Vorbereitung von Expatriates

Viele Unternehmen haben sich mit zunehmend globaler Konkurrenz für die Etablierung/ Akquisition von Tochterunternehmen oder Joint Ventures im Ausland entschieden. Damit haben sich die Anforderungen an IKTs weiter verändert. Oft werden zu Zwecken des Know-how-Transfers inländische Führungskräfte für mittel- bis langfristige Einsätze ins Ausland versendet.

Im besten Fall werden diese in manchmal sogar mehrtägigen Trainings auf das neue Arbeits- und Lebensumfeld vorbereitet. Hier kann dann auch ein Tag „kulturgenerelles Training“ vorgeschaltet werden, das heißt, zuerst sensibilisiert man die entsprechenden Mitarbeiter für jene Normen und Werte, die dem eigenen Handeln zugrunde liegen, um darauf basierend das spezifisch Andere einer fremden Kultur besser verstehen und einordnen zu können.

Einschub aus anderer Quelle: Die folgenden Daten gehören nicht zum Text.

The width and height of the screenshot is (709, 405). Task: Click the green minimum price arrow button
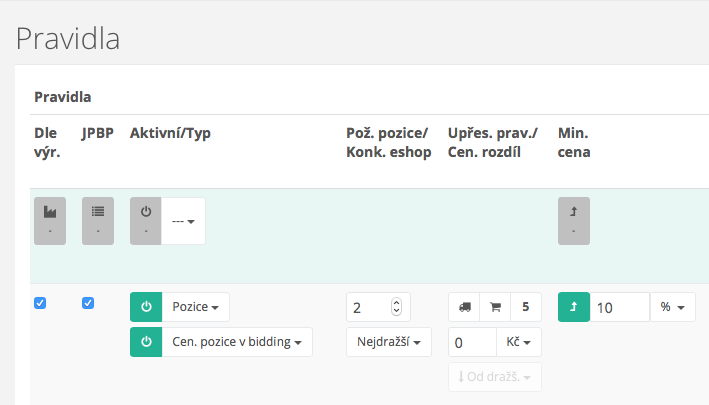coord(574,307)
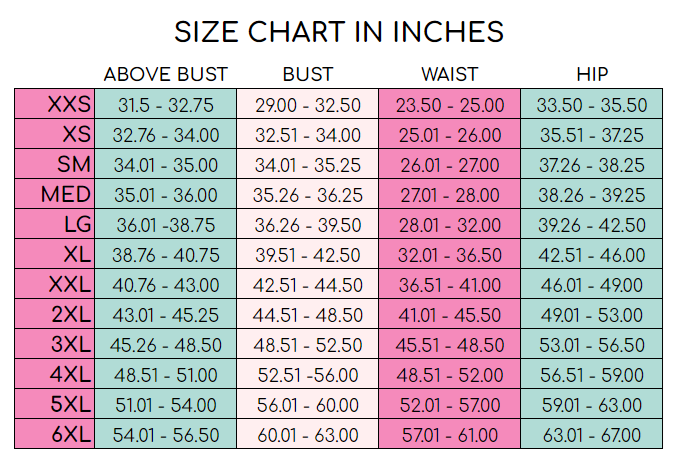Click the XL size row label
This screenshot has height=463, width=674.
(x=76, y=254)
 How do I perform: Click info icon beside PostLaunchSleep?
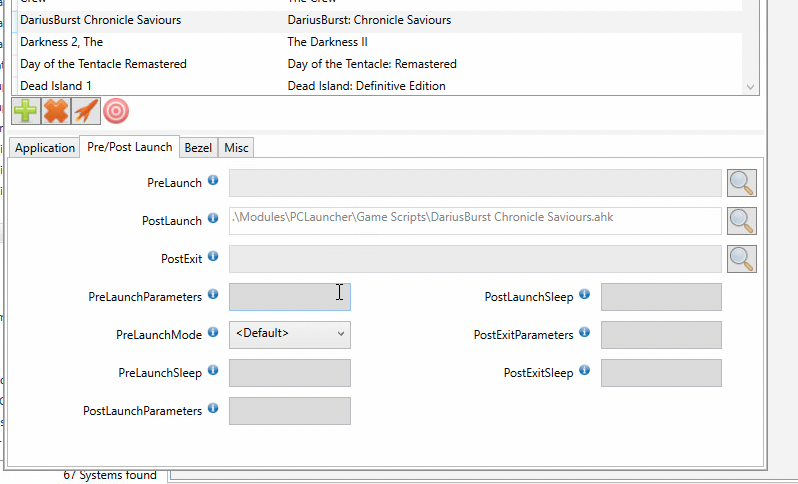click(584, 295)
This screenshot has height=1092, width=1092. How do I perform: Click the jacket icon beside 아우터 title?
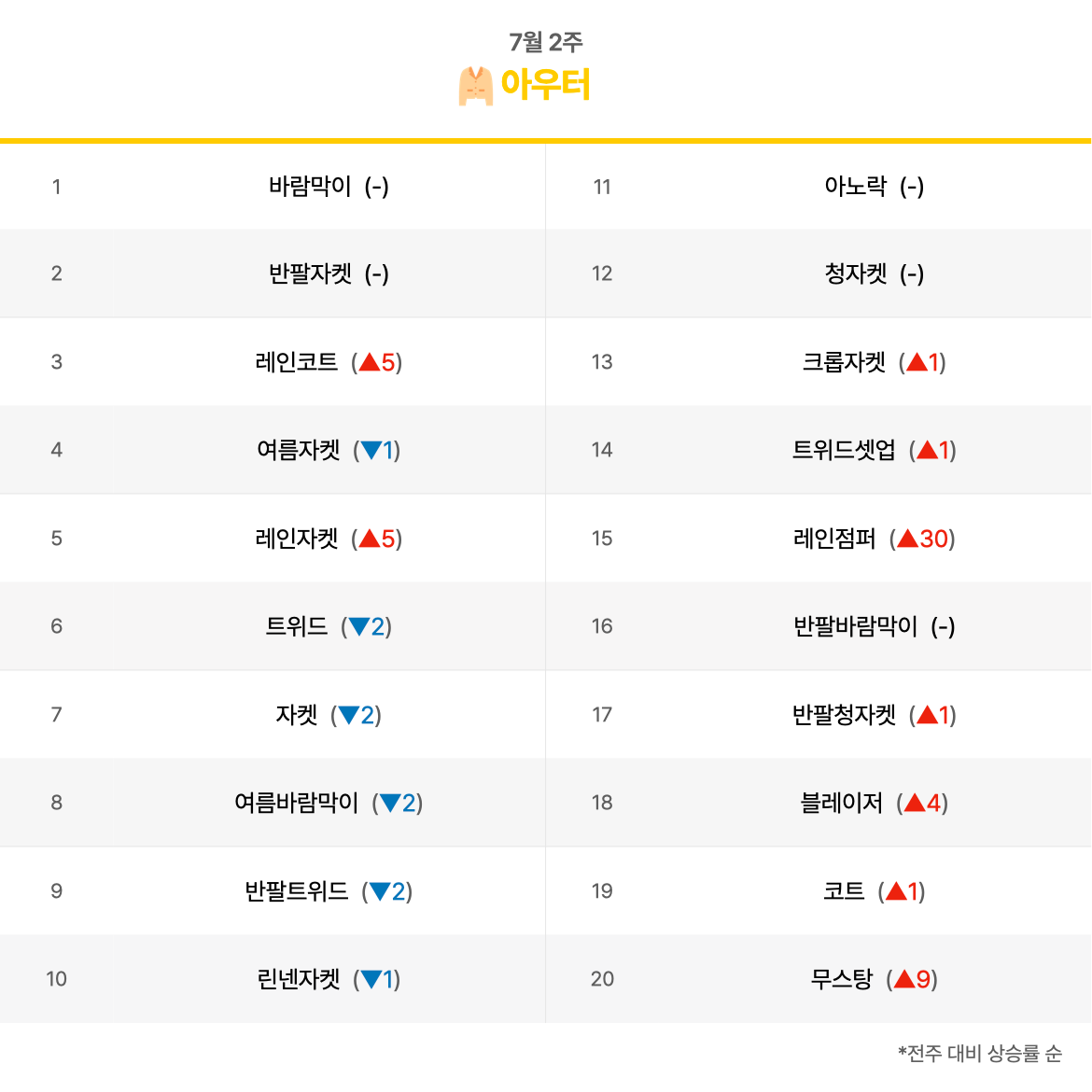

Die Themenbreite reicht von Regeln der Kommunikation und dem Aufbau eines funktionierenden sozialen Umfelds bis hin zur erfolgreichen Führung von lokalen Mitarbeitern. „Auslandsvorbereitung Singapur“ oder „Pre-Departure Training USA“ sind typische Titel solcher Trainings, die auf den nachhaltigeren Aufbau interkultureller Kompetenz abzielen und im besten Fall Veränderungen im Denken, Fühlen und Verhalten einleiten möchten. Alles Weitere ist Übung und der Wunsch, sich in der neuen Arbeits- und Lebenskultur auch wohlzufühlen und nicht nur als Mitarbeiter des Unternehmens maximal effizient handlungsfähig zu sein.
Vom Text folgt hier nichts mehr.